The statute has barred discriminations based on “sex” as well as race. As Justice Alito pointed out, virtually no one in 1964 could have dreamed that the statute barred those who would have an aversion to the homosexual life or the transgendered. But I warned myself, in an earlier piece, that it just would not do for the conservatives to cite the dictionaries on the meaning of sex in 1964. The liberals would be free to play the trump card of Lyman Trumbull. Trumbull had steered the Fourteenth Amendment to passage in the Senate, and he had to assure his colleagues up and down that there was nothing in the Equal Protection Clause that barred those laws in Illinois as well as Virginia that barred marriage across racial lines. But now we have an amplified and clearer sense of why that principle on racial discrimination would bar those laws on miscegenation. Judges could easily argue now in the same way that we must bring to the Civil Rights Act a more amplified view of what “sex” has come to mean.

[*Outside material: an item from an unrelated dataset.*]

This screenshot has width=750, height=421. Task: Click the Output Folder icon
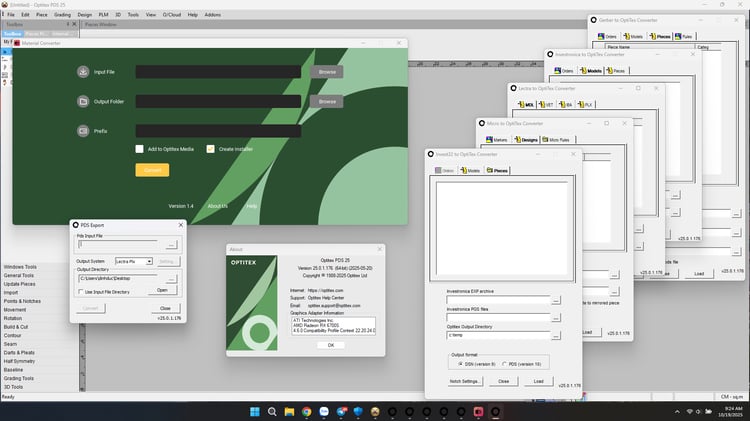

The only way to deal with that argument is to make the move that conservative judges have been so averse to making: to move beyond the text of the statute to those objective truths, confirmed in nature, on the differences that must ever separate males from females.
That was the understanding of “sex” that Justice Alito had in mind as he countered every case and example cited by Gorsuch. Justice Gorsuch noted the many ways in which the meaning of discrimination on the basis of sex could extend to sexual harassment or simply treating people differently on the basis of sex. A woman is refused a job because she has children at home, while the job is not refused to a man with children at home. But as Alito points out, at every turn the discrimination pivots on the difference between men and women, as that difference has been plain enough for millennia. The Western States had long established policies barring discriminations based on “sex” in education, and the Nineteenth Amendment had drawn on the same understanding when it barred the denial of the right to vote “on account of sex.” It was understood in all cases that the laws were assuming the biological definition of sex.
Ryan Anderson, drawing on the full range of texts in biology, condensed the truth of the matter in this way: “Sex, in terms of male or female, is identified by the organization of the organism for sexually reproductive acts.” The Congregation for the Doctrine of Faith noted years ago that there has not always been an Italy or Hungary, but as long as there are human beings, there will be males and females. That is the purpose, or the telos, or the very reason that we have males and females. This was the understanding that Justice Alito was seeking so artfully to defend. But he defended it entirely as the meaning of sex contained in a long list of statutes and the Constitution. What he could not quite move himself to say was that this was indeed the inescapable truth of the matter, the only coherent way of explaining what sex must really mean. There is something, in the shaping of conservative judges, that makes them deeply reluctant to make that move beyond “tradition” and statutes to the moral truth of the matter.